Ela acorda cedo aberta ao estupro. Não é assim que faz o coelho, os roedores em geral, os soldados em tempo de guerra? Ela muda depressa e agora é um alexandrino acentuado em u. Ela pensa em mudar o emprego, em mudar o emprego da língua, ela pensa em cantar o Hino Nacional. Ela viu na televisão um condor que não sente as próprias asas. Ela viu como fazem os répteis e o saci.
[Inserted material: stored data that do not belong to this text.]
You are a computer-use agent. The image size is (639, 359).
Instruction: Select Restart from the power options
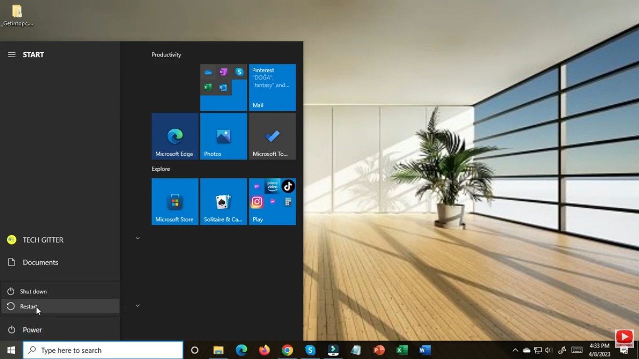(x=28, y=306)
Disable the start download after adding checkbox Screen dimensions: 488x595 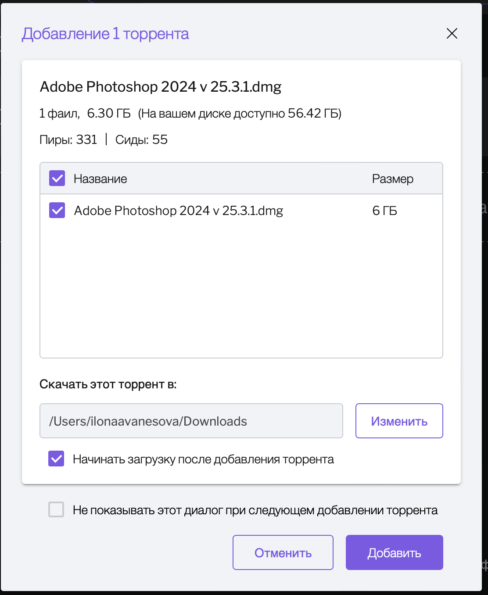[56, 459]
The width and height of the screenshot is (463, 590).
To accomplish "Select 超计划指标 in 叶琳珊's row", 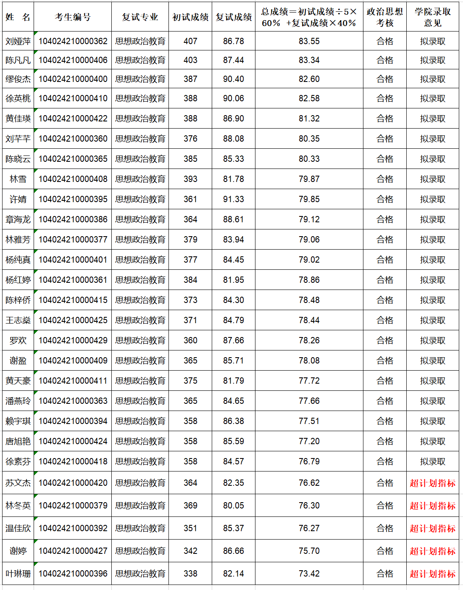I will 432,574.
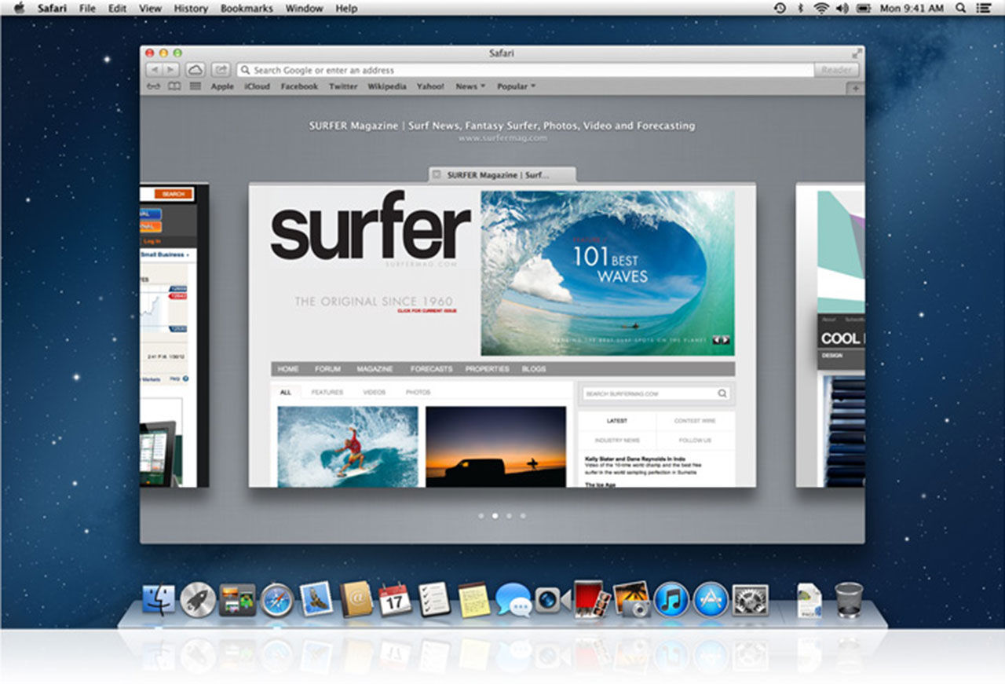The image size is (1005, 684).
Task: Open the Wi-Fi status menu
Action: pos(821,8)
A natureza é linda e variada. Ela sonha em se casar com várias espécies de homens. Ela sonha com bichos que dançam e fazem um ruído próprio no acasalamento. Ela gosta de olhar a pista de patinação no gelo. A terra é redonda, nada é muito longe. Ela não pensa em viajar. Ela está exausta e só pensa em ser feliz. Ela não está nem aí. Ela quer saber sobre as estrelas, sobre coisas mortas que brilham há zil anos. Ela quer saber como Lázaro adoeceu de repente. Ela quer mais açúcar, mais beleza. Ela quer sair daqui. Ela vai até o banheiro. Ela volta. Ela mente um pouco. Ela muda de roupa. O dia termina. Ela abre o leite, parece azedo. Ela engole.